Big Ideas in Mathematics
- Fractions and decimals are types of numbers that can represent quantities.
- Development of computational fluency and multiplicative thinking requires analysis of patterns and relations in multiplication and division.
- Regular changes in patterns can be identified and represented using tools and tables.
- Polygons are closed shapes with similar attributes that can be described, measured, and compared.
- Analyzing and interpreting experiments in dataprobability develops an understanding of chance.
- Numbers represent quantities that can be decomposed into smaller parts.
- One-to-one correspondence and a sense of 5 and 10 are essential for fluency with numbers.
- Repeating elements in patterns can be identified.
- Objects have attributes that can be described, measured, and compared.

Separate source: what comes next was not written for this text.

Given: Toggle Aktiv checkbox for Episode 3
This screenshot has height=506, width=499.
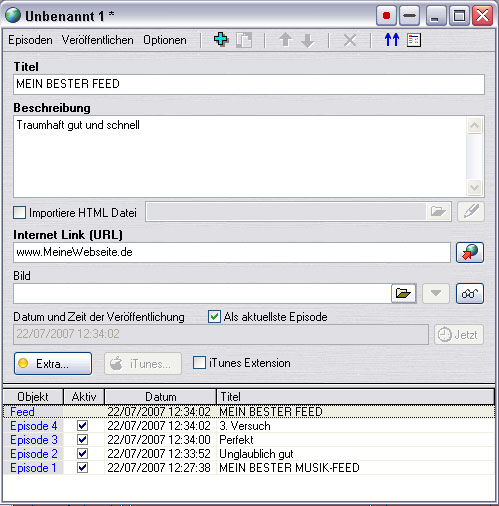Looking at the screenshot, I should pyautogui.click(x=83, y=440).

- Familiar events can be described as likely or unlikely and compared.
The Big Ideas of the Mathematics curriculum reveal the progression of related skills and concepts. For each area of mathematics — number, patterns and relations, spatial sense, and statistics and probability — important concepts are introduced in Kindergarten and evolve in both sophistication and degree of connection to the lives of students throughout the curriculum. The Big Ideas represent what students are expected to understand as a result of their learning.
To ensure a strong mathematical understanding, the Big Ideas are based on the powerful overriding themes of Mathematics that reflect the learning standards of each grade.
The five overriding themes are:
- Number represents and describes quantity.
- Development of computational fluency requires a strong sense of number.
- We use patterns to represent identified regularities and to form generalizations.
- We can describe, measure, and compare spatial relationships.
- Analyzing data and chance enables us to compare and interpret.
The chart below shows the progression of learning from year to year.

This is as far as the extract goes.